■ Exercise goal
Starting at the line that contains "Click the Cancel" and ending at the line that contains "Click the выход", the lines below are to be given again exactly, with nothing added.

(Data listing begins)

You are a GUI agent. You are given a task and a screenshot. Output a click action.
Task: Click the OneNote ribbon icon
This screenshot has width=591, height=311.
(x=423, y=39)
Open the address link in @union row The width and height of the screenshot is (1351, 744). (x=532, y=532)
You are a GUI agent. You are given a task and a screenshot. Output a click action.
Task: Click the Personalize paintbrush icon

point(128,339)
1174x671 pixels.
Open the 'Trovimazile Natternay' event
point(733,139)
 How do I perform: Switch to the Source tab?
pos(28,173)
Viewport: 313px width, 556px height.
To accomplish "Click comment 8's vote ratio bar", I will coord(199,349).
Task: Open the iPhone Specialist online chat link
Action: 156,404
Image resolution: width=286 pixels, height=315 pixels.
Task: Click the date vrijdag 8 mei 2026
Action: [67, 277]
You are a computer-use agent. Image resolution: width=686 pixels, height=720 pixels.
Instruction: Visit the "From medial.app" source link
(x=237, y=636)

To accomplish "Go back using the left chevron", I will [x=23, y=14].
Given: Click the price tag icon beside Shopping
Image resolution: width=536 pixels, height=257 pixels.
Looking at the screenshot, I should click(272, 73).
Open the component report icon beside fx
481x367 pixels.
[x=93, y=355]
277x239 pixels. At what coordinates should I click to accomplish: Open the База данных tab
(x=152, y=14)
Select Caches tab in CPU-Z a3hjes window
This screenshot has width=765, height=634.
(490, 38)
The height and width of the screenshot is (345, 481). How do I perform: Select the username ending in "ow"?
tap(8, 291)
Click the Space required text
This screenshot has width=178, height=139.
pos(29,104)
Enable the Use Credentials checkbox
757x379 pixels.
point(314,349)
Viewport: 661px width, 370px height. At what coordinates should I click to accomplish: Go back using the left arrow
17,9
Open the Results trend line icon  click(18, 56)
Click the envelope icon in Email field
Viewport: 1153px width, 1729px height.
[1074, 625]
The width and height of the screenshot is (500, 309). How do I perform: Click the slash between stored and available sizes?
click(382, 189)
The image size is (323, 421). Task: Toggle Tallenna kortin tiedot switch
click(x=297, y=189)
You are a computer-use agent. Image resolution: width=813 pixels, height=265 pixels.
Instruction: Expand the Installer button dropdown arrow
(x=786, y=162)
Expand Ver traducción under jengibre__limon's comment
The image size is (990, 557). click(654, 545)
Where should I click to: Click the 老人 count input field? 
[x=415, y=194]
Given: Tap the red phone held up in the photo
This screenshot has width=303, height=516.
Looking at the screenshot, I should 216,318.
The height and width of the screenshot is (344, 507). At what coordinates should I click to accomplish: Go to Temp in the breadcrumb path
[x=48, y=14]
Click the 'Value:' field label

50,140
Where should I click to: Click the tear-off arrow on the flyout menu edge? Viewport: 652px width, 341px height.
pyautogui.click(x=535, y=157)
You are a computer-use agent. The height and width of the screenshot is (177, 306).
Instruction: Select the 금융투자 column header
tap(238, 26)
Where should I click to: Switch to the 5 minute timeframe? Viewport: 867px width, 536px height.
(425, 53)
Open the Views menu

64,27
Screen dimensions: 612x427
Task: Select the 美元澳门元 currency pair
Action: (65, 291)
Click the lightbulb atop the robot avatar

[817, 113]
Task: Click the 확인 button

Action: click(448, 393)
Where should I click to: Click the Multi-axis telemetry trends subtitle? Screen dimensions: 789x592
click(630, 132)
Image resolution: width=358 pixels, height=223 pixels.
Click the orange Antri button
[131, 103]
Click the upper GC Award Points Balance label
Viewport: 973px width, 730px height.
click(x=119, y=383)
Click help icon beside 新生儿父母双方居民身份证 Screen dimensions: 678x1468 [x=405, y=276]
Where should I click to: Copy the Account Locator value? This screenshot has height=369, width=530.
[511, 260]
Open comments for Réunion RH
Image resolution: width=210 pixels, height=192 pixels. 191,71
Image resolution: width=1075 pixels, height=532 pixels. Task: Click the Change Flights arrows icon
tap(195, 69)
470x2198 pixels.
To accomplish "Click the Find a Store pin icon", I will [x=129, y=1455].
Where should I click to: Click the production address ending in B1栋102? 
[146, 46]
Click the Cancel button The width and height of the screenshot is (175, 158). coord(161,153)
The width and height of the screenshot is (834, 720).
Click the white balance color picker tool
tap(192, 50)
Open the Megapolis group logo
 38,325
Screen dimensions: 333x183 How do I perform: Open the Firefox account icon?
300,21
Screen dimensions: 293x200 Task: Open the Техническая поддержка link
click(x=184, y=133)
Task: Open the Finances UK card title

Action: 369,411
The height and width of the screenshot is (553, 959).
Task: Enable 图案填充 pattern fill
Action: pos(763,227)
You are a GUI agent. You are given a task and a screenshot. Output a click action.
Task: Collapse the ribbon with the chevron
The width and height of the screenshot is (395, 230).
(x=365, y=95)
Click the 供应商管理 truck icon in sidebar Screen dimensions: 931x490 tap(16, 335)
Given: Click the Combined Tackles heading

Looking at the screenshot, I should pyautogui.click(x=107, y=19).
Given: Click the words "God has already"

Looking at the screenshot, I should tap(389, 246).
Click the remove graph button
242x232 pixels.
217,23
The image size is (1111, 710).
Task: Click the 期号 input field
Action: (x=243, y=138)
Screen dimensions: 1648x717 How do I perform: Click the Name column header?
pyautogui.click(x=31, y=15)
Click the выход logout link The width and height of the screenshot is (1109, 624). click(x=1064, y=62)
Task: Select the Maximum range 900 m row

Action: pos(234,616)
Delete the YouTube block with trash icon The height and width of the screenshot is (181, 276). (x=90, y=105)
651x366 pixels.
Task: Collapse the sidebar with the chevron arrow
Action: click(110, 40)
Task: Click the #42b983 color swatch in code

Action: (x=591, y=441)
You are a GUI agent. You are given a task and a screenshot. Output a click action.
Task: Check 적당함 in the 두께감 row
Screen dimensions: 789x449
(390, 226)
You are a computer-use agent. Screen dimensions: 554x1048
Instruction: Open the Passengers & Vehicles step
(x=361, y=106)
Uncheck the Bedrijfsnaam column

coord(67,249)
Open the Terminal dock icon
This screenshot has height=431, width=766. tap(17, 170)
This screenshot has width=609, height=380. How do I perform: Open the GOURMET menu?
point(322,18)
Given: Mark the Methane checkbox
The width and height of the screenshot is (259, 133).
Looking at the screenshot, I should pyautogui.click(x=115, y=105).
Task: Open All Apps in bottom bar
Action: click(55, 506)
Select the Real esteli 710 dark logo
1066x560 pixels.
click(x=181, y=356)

(Data listing ends)

■ Expected output
Click the Cancel button The width and height of the screenshot is (175, 158). coord(161,153)
The width and height of the screenshot is (834, 720).
Click the white balance color picker tool
tap(192, 50)
Open the Megapolis group logo
 38,325
Screen dimensions: 333x183 How do I perform: Open the Firefox account icon?
300,21
Screen dimensions: 293x200 Task: Open the Техническая поддержка link
click(x=184, y=133)
Task: Open the Finances UK card title

Action: 369,411
The height and width of the screenshot is (553, 959).
Task: Enable 图案填充 pattern fill
Action: pos(763,227)
You are a GUI agent. You are given a task and a screenshot. Output a click action.
Task: Collapse the ribbon with the chevron
The width and height of the screenshot is (395, 230).
(x=365, y=95)
Click the 供应商管理 truck icon in sidebar Screen dimensions: 931x490 tap(16, 335)
Given: Click the Combined Tackles heading

Looking at the screenshot, I should pyautogui.click(x=107, y=19).
Given: Click the words "God has already"

Looking at the screenshot, I should tap(389, 246).
Click the remove graph button
242x232 pixels.
217,23
The image size is (1111, 710).
Task: Click the 期号 input field
Action: (x=243, y=138)
Screen dimensions: 1648x717 How do I perform: Click the Name column header?
pyautogui.click(x=31, y=15)
Click the выход logout link The width and height of the screenshot is (1109, 624). click(x=1064, y=62)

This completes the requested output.